Failure is its own reward, so be a risk taker.
Sure, sometimes all it takes is listening to Demi Lovato’s “Confident” on loop or buying schoolboy blazers, but there are other tricks and tips to help quell those feelings.
So, in a rather unscientific study — but a very #LeanInTogether type of experiment — I reached out to a few of my friends who are Beyoncé-level fierce — smart, successful, and undeniably aspirational — to see how they tackle their own confidence issues.
Know your value.
Maria Gallucci says as a reporter it can be hard not to compare herself with other journalists “whose accomplishments stretch for miles.” When she’s in a funk, Maria reminds herself “that my true value isn't just the sum of my accomplishments,” she says.

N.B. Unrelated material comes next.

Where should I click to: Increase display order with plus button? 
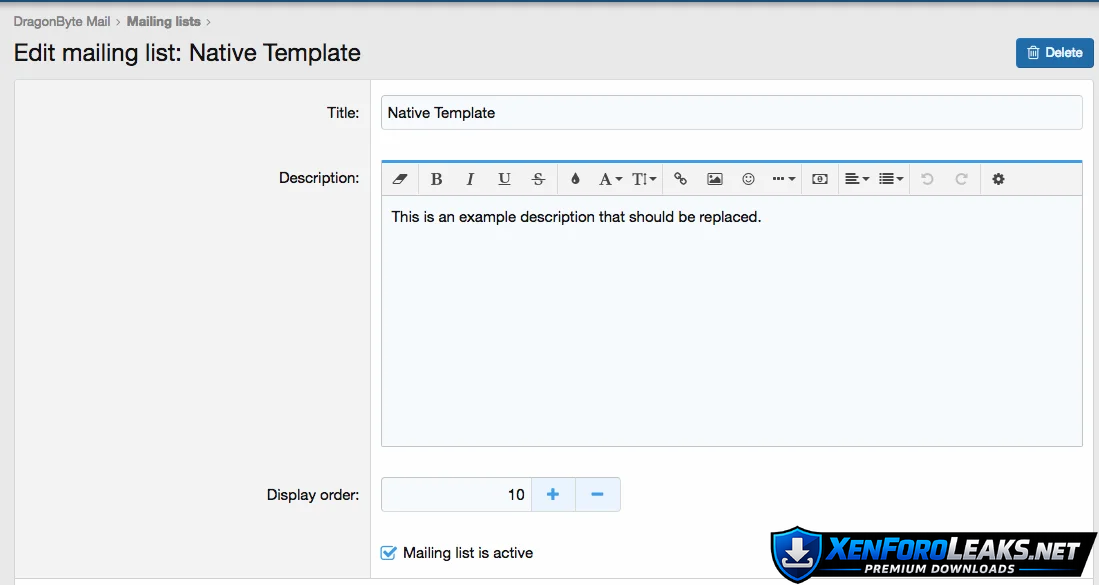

“And when I remember that, I have plenty to be proud of and plenty to bring to the table.”
Confidence isn’t only about feeling good about yourself but it’s also believing in yourself, so Emily Hanna Mayock, who works on the communications teams at Case Western Reserve University in Cleveland, turns to her “Good Things” folder.
“Every time someone compliments me on my work, personality, attention to detail, I store that email,” she explains. “When I'm feeling down on myself, I go back and re-read one or two of those emails for an instant reminder that, hey, I am awesome.”
Ask for Feedback.
At Chipotle, where Katie Hanna works as a marketing strategist, the company focuses on empowerment, “and you can’t be empowered unless you're confident in your ability and encouraged by your circumstances,” she says.
Katie does this through training, validation, and consistent one-on-ones with her manager. The feedback can be hard to hear but in the end it helps build self-esteem.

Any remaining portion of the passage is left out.